Not every software project has the luxury of a dedicated UX designer, graphic designer, development team, QA engineer, project manager, cheerleader and irritable boss.
Often you are on your own - looking to fulfil many or all of these roles at the same time. You end up being forced to make decisions about the UI while at the same time considering the flow of data and how to prevent your users from breaking the system. Tiredness and deadlines can cause you to take short-cuts that you know will result in a sub-par user experience or hacky, unstable code.
By splitting your attention between designing the user flows and defending against issues that will horribly crash your user’s phone or corrupt its data, you risk delivering a solution that doesn’t deliver on either front adequately. The app store can be a cruel mistress, and a few one star reviews can be a hard pill to swallow after all your effort.
Often, after spending many hours staring at an almost impossible to reproduce bug, the temptation to patch up something quick and assume the user will just get the flow without any hints or guidance becomes too strong. You put your work live. You’ve already make the decision to live with the technical debt and design debt for now. You slowly come to accept that gnawing feeling inside that the code base isn’t as neat as it once was, and you know that bit by bit, each new feature will become harder to implement than the last. But at least the release is live.
The one positive you clung to when deploying your work for all to see is the great sense of accomplishment at hitting version 1.0. But, it lasts only as long as it takes the first user to write up a complaint about the quality of the experience, putting your app at risk of instantly being consigned to the graveyard pages of the app stores. The real work has only just begun.
At the core of this all too common experience is the fact that it is almost impossible for one person to both code well and design well at the same time.
Design requires an inherently creative mindset. Your user wants to achieve something - what is the easiest way to help them achieve it? How can you combine colours, shapes and words gently nudge a user along a given path, successfully communicating your message without creating fear or confusion? How do we order things to help the user pick the right options at the right time? Great designers make sure the human can progress, regardless of the computer.

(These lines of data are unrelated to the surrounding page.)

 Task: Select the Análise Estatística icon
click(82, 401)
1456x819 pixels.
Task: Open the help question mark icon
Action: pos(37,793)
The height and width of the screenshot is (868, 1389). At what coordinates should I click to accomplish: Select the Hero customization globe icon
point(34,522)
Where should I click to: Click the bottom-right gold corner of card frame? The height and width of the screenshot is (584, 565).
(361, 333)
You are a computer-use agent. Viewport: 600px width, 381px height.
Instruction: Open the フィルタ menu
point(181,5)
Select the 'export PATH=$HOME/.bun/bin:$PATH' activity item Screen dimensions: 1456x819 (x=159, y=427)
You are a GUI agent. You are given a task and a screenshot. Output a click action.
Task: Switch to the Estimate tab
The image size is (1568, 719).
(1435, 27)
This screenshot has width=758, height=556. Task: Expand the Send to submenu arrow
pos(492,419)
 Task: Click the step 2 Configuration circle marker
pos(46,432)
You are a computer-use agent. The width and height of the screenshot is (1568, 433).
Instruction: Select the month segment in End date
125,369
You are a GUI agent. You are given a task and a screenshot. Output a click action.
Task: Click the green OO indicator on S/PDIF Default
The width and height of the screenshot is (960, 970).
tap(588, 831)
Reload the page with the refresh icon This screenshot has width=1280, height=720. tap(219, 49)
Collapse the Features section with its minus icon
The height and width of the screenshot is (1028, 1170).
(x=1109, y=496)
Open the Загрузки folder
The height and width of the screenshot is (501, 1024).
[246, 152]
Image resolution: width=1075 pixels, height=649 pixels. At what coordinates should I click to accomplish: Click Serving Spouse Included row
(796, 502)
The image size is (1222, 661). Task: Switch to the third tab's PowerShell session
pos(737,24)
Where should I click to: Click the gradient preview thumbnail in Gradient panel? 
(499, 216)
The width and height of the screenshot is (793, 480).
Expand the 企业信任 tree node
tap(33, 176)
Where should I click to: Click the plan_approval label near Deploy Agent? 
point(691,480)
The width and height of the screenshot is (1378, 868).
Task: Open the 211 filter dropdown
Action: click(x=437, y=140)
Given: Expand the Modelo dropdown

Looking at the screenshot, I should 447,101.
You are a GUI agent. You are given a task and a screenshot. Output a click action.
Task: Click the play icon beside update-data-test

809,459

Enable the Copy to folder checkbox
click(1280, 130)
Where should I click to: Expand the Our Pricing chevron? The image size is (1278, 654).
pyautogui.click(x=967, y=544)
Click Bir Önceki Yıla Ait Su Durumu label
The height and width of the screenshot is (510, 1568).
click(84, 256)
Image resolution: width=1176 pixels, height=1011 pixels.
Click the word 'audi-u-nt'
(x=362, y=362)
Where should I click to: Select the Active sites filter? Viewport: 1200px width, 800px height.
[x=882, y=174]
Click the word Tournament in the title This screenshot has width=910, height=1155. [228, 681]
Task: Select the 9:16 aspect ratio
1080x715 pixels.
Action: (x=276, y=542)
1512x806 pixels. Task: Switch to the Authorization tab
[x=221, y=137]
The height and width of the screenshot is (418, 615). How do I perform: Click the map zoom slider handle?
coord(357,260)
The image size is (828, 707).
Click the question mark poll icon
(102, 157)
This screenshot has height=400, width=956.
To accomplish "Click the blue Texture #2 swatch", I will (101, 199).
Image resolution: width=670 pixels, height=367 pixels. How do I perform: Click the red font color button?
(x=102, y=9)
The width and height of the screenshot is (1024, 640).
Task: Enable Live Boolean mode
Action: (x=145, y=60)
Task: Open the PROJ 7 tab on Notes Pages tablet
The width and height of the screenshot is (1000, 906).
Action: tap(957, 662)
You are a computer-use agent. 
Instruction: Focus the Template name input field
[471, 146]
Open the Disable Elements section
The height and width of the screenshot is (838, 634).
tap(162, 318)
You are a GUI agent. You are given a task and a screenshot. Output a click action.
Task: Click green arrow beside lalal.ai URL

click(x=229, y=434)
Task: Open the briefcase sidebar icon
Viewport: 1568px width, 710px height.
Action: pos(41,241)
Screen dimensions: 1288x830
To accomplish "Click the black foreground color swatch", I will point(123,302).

Development requires an inherently structured mindset. A stable product means thinking through all the flows, not just the positive ones. It means making sure a user can’t go to a certain screen unless certain criteria are met, and handling when they try. It means making sure the right things happen in the right order, or rolling back. Regardless of what unexpected action the user takes the integrity of the app must be maintained. Great developers make sure the computer can progress, regardless of the human.
Great designers make sure the human can progress, regardless of the computer. Great developers make sure the computer can progress, regardless of the human.
Every developer knows about the cost of being interrupted while deep in concentration. Gerald Weinberg created a famous rule of thumb to estimate the amount of time wasted due to context switching. He estimates that the cost of context switching is 20% per simultaneous project.
Switching mindsets between design and development falls within this category. Thinking about design requires one mindset. Thinking about development requires another. Switching between them costs time. Not switching is even worse - it means making design decisions with a development mindset, or development decisions with a design mindset. The time and effort spent repairing the damage of a poor decision made earlier in a project can be a hundred times more expensive than getting it right at the start of the project.
As humans, we use the tools and knowledge we are comfortable with to achieve our goals. As developers, this also means we instinctively use what we are familiar with - code - to solve our problems, even if they are design problems. It takes a different degree of knowledge and experience to decide that your first port of call is not to spin up the project in xCode, Android Studio or Bootstrap.
The success of your project depends on your ability to separate your design thinking from your development thinking. Keeping the two apart will let you make design decisions first, setting out what you want to do from a development perspective, and keeping you on track and focused on the important parts of the user’s experience. It will let you prioritise where you spend your effort.
Design decisions need to be made far away from the dark depths of loops, recursion, bugs and functions. Development decisions need to be kept far away from the shiny utopia of perfect user flows, scaffolding and user engagement. Be aware when you are in one zone, and when you need to transition to the other. Try and group your design time and development time separately to minimise context switching costs. And when you need to take a break, do so.
Designers focus on reducing the number of brain cycles a human needs to achieve a goal. Developers focus on reducing the number of computer cycles a machine needs to achieve a goal. Switching between contexts takes time, and not switching is even more costly. Where possible, don’t mix the two. Definitely don’t launch into code until you are ready. Your users will thank you for it and your efficiency will be dramatically improved.